細菌学研究の場において、世界的にその名を知らしめた野口英世。
晩年、ニューヨークで暮らしていた彼の元に、日本からある本が送られてきたことがある。 その本の名は『発見王野口英世』
初の伝記も内容は作り話ばかり
それは、野口の生涯を綴った初の伝記であった。
だが、それを読んだ野口は「これは作り話だ」と一蹴。
なぜならその本は野口のことを完璧な人間として描いた、美談ばかりの内容だったからであった。
野口が地位を得るまでには後ろめたい出来事もたくさんあった。
そういう側面をなかったことにして聖人のよう に描かれたことに不満を示したのだ。
このエピソード はグスタフ・エクスタインが書いた『Noguchi』という本に記されている。
日本を代表する偉人になった理由
そして、このような描かれ方が野口をだんだんステレオタイプな偉人として持ち上げていく。
昭和初期、 野口は教科書に取り上げられるようになり、子供たちにもその名前が知られるようになる。
貧乏生まれの好印象
貧しい生まれから努力を重ねて偉くなったということでウケがよかったのか、戦争が終わると、それまでの偉人伝の中心的存在であった乃木大将や東郷元師などの軍事関係の人物が扱いづらくなり、代わりに台頭してきたのがほかならぬ野口だった。
そして野口は美談ばかり広められ、努力人として持ち上げられてしまったのだ。
そのように描かれたまま、本人の意に反して日本で最も有名な偉人の一人になってしまったのであります。
野口英世の言葉
最後に、野口英世の名言を載せていきます。
努力だ、勉強だ、それが天才だ。誰よりも、3倍、4倍、5倍勉強する者、それが天才だ。

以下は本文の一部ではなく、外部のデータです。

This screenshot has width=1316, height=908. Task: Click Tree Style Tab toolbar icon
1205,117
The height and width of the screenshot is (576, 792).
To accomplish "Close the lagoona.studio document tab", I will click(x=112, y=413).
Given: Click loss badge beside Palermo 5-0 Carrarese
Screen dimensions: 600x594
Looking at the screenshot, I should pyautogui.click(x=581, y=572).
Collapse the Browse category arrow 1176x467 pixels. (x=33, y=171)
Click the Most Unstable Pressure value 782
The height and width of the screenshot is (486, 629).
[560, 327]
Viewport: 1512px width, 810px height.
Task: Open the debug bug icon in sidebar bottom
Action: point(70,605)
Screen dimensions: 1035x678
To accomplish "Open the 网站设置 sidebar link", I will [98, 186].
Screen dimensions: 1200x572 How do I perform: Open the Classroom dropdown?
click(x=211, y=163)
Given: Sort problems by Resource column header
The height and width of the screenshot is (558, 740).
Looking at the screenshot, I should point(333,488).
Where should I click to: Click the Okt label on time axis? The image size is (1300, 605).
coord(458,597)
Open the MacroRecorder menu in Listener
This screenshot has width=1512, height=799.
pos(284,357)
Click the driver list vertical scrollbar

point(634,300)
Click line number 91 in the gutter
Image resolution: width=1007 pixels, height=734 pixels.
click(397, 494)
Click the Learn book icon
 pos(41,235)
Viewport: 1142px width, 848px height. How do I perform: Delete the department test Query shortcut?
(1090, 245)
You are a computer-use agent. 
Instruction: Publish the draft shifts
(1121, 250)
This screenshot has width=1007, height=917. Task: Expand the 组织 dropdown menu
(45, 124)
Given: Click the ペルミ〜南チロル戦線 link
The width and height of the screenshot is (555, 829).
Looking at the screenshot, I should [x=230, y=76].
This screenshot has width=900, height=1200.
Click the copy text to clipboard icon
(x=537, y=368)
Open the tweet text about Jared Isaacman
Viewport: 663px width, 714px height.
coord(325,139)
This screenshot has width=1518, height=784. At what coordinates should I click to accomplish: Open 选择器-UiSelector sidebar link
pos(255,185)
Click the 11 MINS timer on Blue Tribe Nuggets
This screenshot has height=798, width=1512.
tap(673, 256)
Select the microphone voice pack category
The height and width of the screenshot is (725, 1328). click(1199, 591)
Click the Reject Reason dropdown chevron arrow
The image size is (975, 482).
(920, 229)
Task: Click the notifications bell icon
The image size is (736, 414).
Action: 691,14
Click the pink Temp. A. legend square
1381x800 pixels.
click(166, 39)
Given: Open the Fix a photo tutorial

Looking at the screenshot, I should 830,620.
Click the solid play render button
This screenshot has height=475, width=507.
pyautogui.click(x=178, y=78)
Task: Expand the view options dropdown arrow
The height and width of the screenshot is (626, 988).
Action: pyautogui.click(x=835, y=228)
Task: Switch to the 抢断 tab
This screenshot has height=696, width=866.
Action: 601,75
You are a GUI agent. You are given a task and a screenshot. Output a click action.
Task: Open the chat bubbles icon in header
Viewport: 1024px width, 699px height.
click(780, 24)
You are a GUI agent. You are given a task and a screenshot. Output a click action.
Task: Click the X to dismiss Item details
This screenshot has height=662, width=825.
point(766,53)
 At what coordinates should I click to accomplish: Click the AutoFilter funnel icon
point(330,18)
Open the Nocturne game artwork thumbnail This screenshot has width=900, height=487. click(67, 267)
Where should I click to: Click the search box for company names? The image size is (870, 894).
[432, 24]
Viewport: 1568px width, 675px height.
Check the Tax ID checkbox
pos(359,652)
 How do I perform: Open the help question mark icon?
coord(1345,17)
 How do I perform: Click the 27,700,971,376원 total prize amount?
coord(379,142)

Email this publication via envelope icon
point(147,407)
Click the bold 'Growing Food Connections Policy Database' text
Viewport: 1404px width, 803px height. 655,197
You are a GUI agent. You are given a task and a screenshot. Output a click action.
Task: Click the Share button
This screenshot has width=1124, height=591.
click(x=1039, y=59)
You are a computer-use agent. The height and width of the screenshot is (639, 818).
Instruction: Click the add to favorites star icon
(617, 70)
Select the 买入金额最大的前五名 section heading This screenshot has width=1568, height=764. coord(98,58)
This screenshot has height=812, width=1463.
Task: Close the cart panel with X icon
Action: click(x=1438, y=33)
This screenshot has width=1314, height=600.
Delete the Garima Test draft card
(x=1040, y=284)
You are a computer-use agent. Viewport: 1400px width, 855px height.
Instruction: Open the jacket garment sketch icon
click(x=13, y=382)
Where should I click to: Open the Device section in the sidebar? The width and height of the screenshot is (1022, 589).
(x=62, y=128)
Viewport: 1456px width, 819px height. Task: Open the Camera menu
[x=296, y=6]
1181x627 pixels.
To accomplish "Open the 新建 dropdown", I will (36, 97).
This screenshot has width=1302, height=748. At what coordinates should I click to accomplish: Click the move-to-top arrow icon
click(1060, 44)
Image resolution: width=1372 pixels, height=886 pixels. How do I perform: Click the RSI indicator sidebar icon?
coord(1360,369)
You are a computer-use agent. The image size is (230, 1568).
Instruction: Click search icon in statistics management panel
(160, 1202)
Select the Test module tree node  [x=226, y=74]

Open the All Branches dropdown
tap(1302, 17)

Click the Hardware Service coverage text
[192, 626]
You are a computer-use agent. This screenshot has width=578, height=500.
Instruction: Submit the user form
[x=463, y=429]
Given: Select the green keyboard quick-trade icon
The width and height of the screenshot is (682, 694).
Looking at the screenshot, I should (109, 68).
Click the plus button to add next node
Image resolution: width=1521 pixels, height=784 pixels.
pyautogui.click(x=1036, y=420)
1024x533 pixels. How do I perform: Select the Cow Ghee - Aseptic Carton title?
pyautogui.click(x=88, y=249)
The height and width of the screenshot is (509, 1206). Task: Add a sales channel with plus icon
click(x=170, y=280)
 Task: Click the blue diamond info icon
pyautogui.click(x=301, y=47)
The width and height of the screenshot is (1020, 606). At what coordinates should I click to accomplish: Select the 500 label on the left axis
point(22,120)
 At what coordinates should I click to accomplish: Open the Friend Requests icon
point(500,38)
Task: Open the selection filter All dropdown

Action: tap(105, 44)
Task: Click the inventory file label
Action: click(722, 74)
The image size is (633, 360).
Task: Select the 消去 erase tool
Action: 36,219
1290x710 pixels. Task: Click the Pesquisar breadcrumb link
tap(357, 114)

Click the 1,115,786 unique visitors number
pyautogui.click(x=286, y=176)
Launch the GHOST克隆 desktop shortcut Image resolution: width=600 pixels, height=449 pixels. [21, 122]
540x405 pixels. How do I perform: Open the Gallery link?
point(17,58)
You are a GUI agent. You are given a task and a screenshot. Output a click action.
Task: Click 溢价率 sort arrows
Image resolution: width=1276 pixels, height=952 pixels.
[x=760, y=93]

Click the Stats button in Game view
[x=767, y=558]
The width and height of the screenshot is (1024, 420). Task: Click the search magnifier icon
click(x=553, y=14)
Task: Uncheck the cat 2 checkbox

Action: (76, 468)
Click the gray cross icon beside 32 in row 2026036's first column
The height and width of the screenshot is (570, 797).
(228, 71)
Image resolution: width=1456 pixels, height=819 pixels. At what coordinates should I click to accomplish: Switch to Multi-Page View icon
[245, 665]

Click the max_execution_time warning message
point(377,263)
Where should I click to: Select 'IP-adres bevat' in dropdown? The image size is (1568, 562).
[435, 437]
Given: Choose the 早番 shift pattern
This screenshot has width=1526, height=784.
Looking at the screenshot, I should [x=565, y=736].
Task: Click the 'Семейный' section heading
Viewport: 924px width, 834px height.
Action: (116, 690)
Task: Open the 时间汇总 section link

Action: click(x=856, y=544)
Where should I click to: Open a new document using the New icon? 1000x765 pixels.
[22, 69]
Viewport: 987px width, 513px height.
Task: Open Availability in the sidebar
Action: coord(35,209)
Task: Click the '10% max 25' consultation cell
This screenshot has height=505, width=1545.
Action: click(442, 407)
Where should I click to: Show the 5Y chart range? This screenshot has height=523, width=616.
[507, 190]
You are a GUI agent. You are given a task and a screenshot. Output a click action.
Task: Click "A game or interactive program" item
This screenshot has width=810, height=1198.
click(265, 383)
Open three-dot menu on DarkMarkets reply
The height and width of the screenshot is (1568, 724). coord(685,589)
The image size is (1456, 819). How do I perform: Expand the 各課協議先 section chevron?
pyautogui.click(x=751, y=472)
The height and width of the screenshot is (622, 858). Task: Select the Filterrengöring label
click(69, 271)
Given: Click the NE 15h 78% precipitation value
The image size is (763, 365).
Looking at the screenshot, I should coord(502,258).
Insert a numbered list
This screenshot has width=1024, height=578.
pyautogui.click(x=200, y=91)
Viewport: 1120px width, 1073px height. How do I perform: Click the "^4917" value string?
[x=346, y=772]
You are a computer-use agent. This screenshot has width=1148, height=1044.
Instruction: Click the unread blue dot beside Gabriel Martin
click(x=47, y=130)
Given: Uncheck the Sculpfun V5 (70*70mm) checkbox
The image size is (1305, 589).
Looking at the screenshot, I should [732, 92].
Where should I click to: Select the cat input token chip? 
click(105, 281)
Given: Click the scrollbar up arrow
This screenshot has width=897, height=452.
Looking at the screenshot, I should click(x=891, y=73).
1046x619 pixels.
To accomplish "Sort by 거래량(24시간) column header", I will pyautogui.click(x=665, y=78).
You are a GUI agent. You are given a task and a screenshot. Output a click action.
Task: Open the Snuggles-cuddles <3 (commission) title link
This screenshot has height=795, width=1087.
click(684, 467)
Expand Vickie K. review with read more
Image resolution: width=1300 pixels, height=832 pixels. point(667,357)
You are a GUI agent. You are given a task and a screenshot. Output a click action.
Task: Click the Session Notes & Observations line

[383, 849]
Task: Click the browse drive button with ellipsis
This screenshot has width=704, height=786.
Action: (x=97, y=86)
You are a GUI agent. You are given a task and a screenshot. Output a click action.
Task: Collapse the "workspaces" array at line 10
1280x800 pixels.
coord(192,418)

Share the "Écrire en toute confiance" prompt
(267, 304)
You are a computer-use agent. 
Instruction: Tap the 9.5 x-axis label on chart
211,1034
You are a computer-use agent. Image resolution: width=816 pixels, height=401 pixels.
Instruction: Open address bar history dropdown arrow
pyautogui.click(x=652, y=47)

めちゃくちゃ努力マッチョな発言。まあ量が質を凌駕する法則はまず大事ですよね。
人は能力だけではこの世に立つことはできない。能力と共に徳義を持つことが必要である。
こういう人徳の話とかもする人なんだね。
名誉のためなら 危ない橋でも渡る
これ以外にも数多くの名言を残しているが、 自らの伝記に対して言いたかったのはこの名言だろう。綺麗事ばかりが人生ではないという事ですね。